Pakistan, si dimette magistrato che non ha voluto giudicare Asia Bibi
Era stato nominato membro del collegio di tre giudici per il ricorso finale della donna cristiana condannata per blasfemia. Il ritiro il 13 ottobre
Era stato nominato membro del collegio di tre giudici per ascoltare il ricorso finale della donna cristiana condannata per blasfemia. Il ritiro il 13 ottobre
Il 13 ottobre scorso si era improvvisamente ritirato dal collegio che doveva esaminare il caso di Asia Bibi, la donna cristiana già condannata a morte per blasfemia in primo grado e in appello, causando un rinvio dell’udienza. Ora, con una lettera indirizzata al presidente del Pakkistan Mamnoon Hussain, senza indicare i motivi specifici, Iqbal Hameedur Rehman si è ufficialmente dimesso dalla Corte Suprema. Il magistrato, riferisce l’Agenzia Fides, aveva giustificato il suo ritiro affermando di essere stato un membro del collegio che ha giudicato il caso di Salman Taseer, ex governatore del Punjab, assassinato dalla sua guardia del corpo per il suo sostegno ad Asia Bibi.
A commentare la vicenda è Joseph Nadeem, tutore della famiglia di Asia Bibi e presente all’udienza del 13 ottobre. «Quando un giudice si dimette – spiega – occorre che il Presidente delle Corte Suprema nomini un altro magistrato, ma non vi è alcuna certezza sui tempi della scelta.
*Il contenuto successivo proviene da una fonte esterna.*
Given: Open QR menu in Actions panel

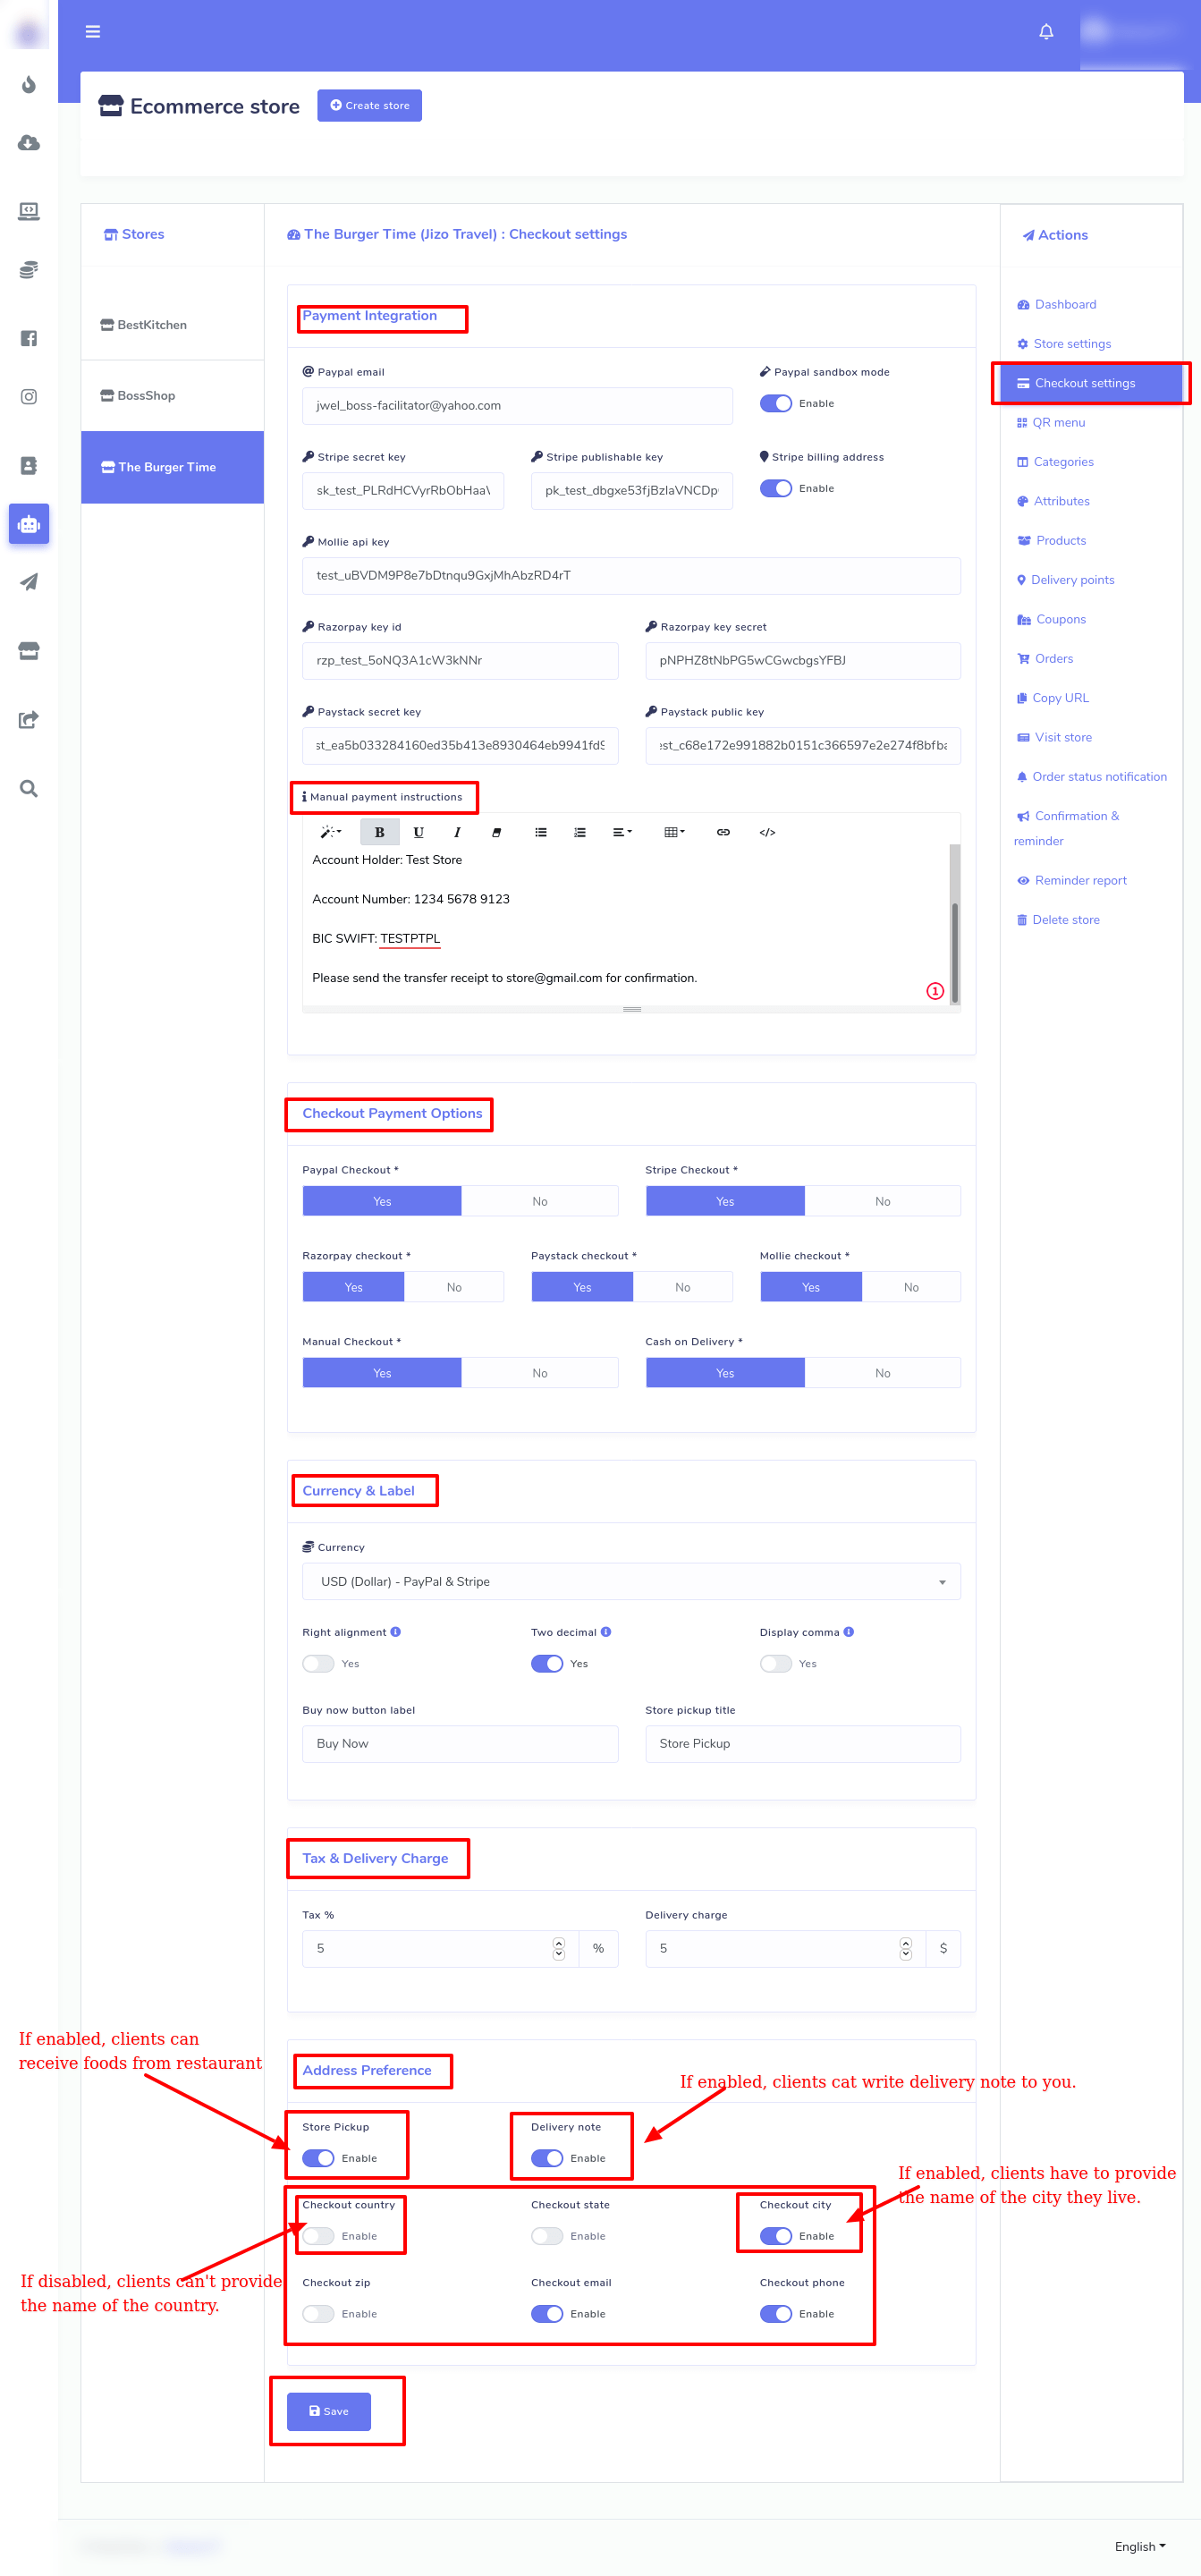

Restiamo fiduciosi e attendiamo che il Presidente affidi il caso di Asia Bibi a un collegio giudicante del tutto nuovo. Quello che ci ha sorpreso – continua – è stata la scarsa tempestività: il giudice Rehman avrebbe dovuto ritirarsi nei giorni precedenti, cosicché il caso poteva essere assegnato direttamente a un altro collegio. Con la sua mossa inattesa, invece, ha costretto a un rinvio».
Non si placano intanto i disordini. Nei giorni scorsi gruppi di militanti radicali hanno organizzato manifestazioni a Karachi, Islamabad e Lahore chiedendo l’esecuzione capitale per Asia Bibi e minacciando le istituzioni pakistane di «scatenare una guerra» se la donna cristiana sarà liberata.